Due to the ongoing impact of a recent ascension cyberattack, staff at Ascension hospitals are having to rely on manual workarounds.
The national health system – which operates over 140 facilities across 20 locations – detected unusual network activity on May 8th.
While investigations continue, representatives confirmed the incident affected Ascension’s electronic health records and ordering systems. As a result, hospital employees have no choice but to hand-write patient notes and physically deliver orders for tests, procedures, and medications between departments.
The technical issues persist as teams work to resolve the situation and restore normal digital operations following the ascension cyber attack. Ascension is one of the largest non-profit health systems in the United States, serving communities across multiple states.
Certain phone functions have also been “offline,” preventing patients from accessing portals to “view medical records and get in touch with their doctors,” a spokesperson said.
Faced with these interruptions, hospital employees had no choice but to shift to “manual and paper based” work processes. As an Ascension spokesperson stated in a May 8th statement, “Our care teams are trained for these kinds of disruptions and have initiated procedures to ensure patient care delivery continues to be safe and as minimally impacted as possible.”
Kris Fuentes, who works in the neonatal intensive care unit at Ascension Seton Medical Center in Austin, recalled a time when “paper charting was the norm.” However, she noted that after relying on digital systems for so many years, her hospital was not truly “ready to make such an abrupt shift” back to manual methods.
“It’s kind of like we went back 20 years, but not even with the tools we had then,” Fuentes said. “Our workflow has just been really unorganized, chaotic and at times, scary.”
Disruption Caused by Ascension Cyberattack Has Introduced Errors
Fuentes explained that orders for medication, labs and imaging are being handwritten and then distributed by hand to various departments, whereas typically such requests are quickly accessed via computer. Due to a lack of usual safety checks with these backup methods, errors have been introduced, she stated, adding that every task is taking longer to complete.
As Fuentes further described, “Medications are taking longer to get to patients, lab results are taking longer to get back. Doctors need the lab results, often, to decide the next treatment plan, but if there’s a delay in access to the labs, there’s a delay in access to the care that they order.”
As of Tuesday, Ascension still had not provided a timeline for resolution for the ascension breach and reported continuing to work with “industry-leading cybersecurity experts” to investigate the ransomware attack and restore compromised systems. The FBI and Cybersecurity and Infrastructure Security Agency (CISA)were also assisting with the investigation.
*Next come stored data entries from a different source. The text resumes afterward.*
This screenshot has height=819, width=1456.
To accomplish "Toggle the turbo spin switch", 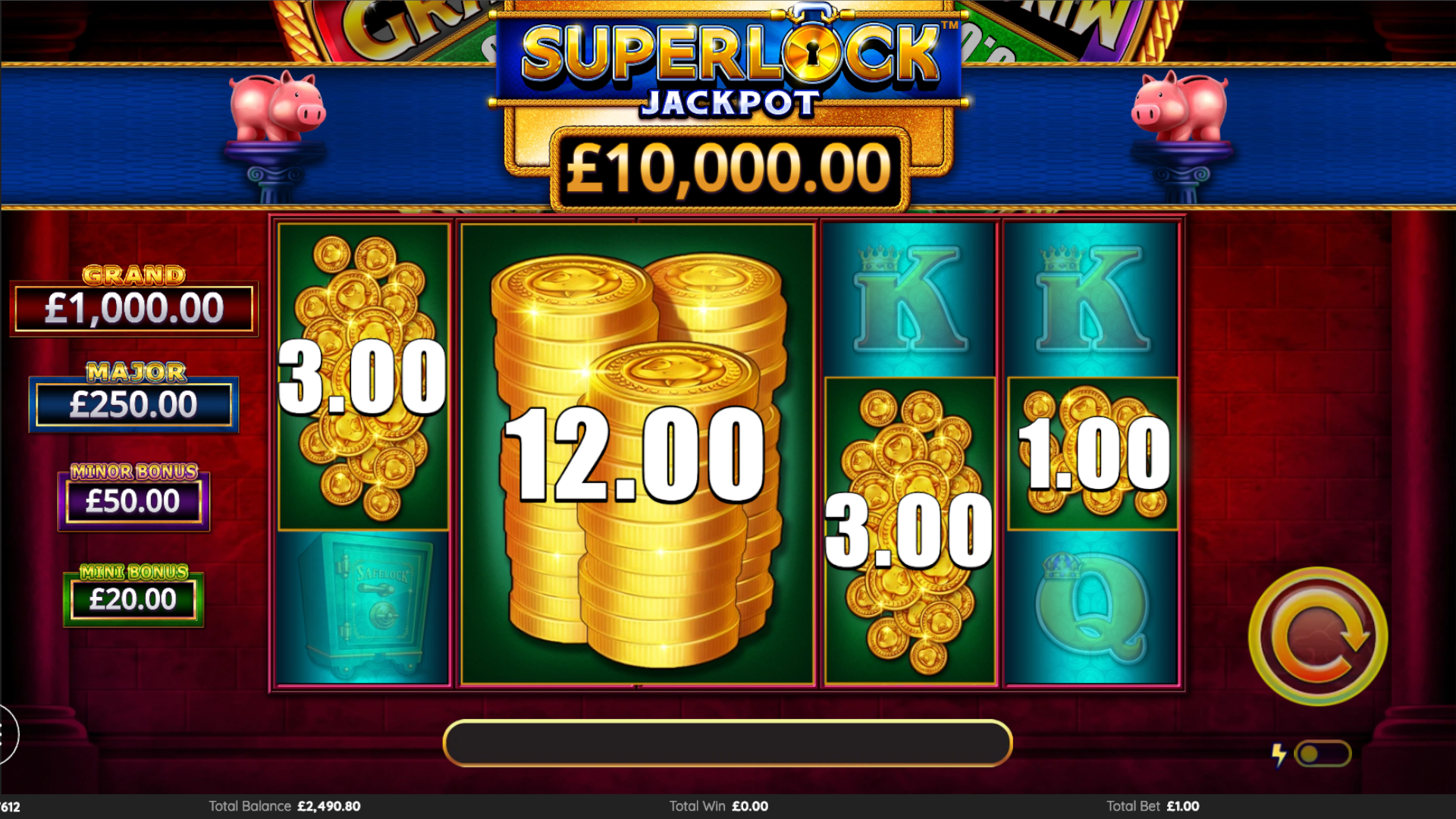I will pos(1323,754).
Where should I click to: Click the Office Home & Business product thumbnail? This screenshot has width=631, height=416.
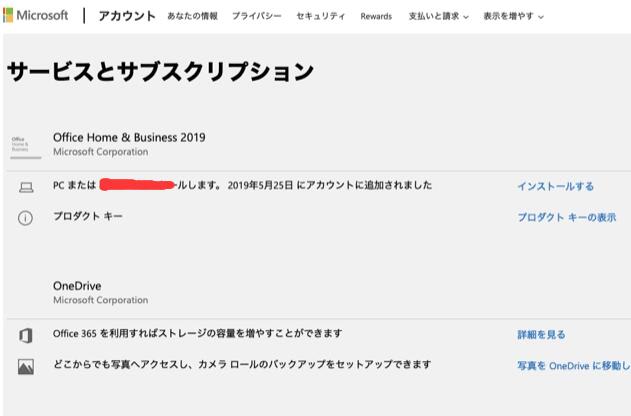point(25,145)
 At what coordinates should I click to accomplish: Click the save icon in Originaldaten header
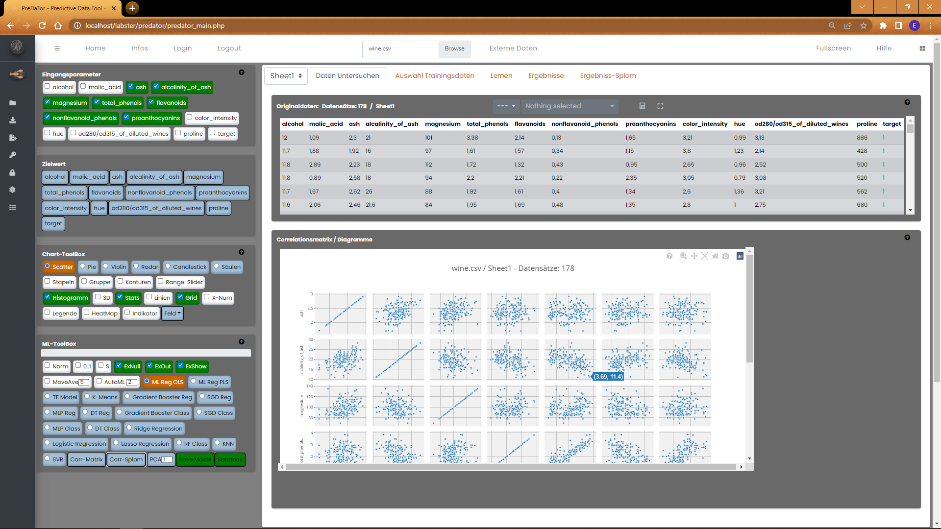[642, 105]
While Ascension facilities stayed open, a representative noted on May 9th that in some cases, “emergency patients were being triaged to different hospitals, and some non-emergent appointments and procedures were postponed.” Certain Ascension pharmacies were not operational, so patients were asked to bring in prescription bottles or numbers.
Those enrolled in Ascension health insurance plans were directed to mail in monthly payments during the outage of electronic payment processing.
The May 2022 Ascension health cyber attack came after a major ransomware attack in February on Change Healthcare, a company owned by UnitedHealth. The attack left millions of Americans’ health data exposed and led to delays in processing health care claims and filling prescriptions, as reported by the Associated Press.
In questionings by the Senate Finance Committee in May, UnitedHealth’s CEO acknowledged the company did not have adequate cybersecurity measures in place to prevent such an attack, such as multi-factor authentication.
The repercussions of the Change Healthcare attack lingered into the spring. A survey by the American Hospital Association found that 94% of hospitals reported financial impacts. Additionally, the American Medical Association reported that 80% of surveyed members were experiencing financial struggles. Many medical practitioners were still struggling to submit and receive payment for claims as late as April.
In response, the U.S. Department of Health and Human Services announced on June 6th it would invest over $50 million towards a cybersecurity initiative aimed at creating tools to help hospitals better defend against these types of threats.
Regarding the May 8th Ascension security breach, representatives have not yet confirmed whether patient data was compromised. However, Ascension stated they will contact affected individuals if they determine any sensitive data was accessed.